OPEC's door is open should Brazil wish the join the oil exporting group, OPEC's Secretary General HE Haitham al-Ghais said at this week's Argus European Crude Conference.

"Today, Brazil has become one of the biggest exporters and they've stopped buying up crude. So the door is open," al-Ghais said.

For OPEC, it makes sense to bring Brazil into the fold, with its oil and gas production hitting record highs in July of 4.48 million boe/d. Oil output was up 18.6% year over year according to ANP data, reaching 3.51 million bpd. To hear Wood Mackenzie tell it, Brazil's private oil companies are expected to boost production by 75% by 2030. State-run Petrobras is expected to grow production by 81% within that same timeframe, and Petrobras said it is willing to spend $78B from 2022-2026 to boost its production.
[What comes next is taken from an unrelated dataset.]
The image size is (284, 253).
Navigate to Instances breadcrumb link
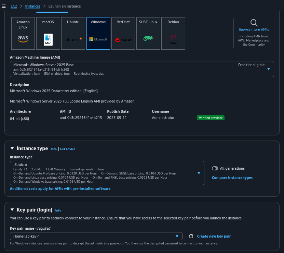32,6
Brazil's quick rise in the oil industry to become a significant exporter makes it not just a tantalizing morsel for OPEC, but its lack of membership could represent a threat to the group, with major producers offsetting some of OPEC's power to keep the oil markets in balance.
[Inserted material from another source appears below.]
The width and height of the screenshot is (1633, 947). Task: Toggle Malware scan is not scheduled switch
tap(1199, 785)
There have been few benefits bandied about, however, for Brazil in joining OPEC.

In early January 2020, Brazil's energy minister Bento Albuquerque declined to join OPEC. "The idea is just to increase our production and to participate more in the international oil and gas market," he said at the time. "But this is not a plan for Brazil to join OPEC or any other association or group of oil and gas producers. We don't want restrictions, we want to increase our production."

The only benefit would be that Brazil joining OPEC would add strength to the group and make it easier to control the market-and Brazil would then be part of that strengthened group.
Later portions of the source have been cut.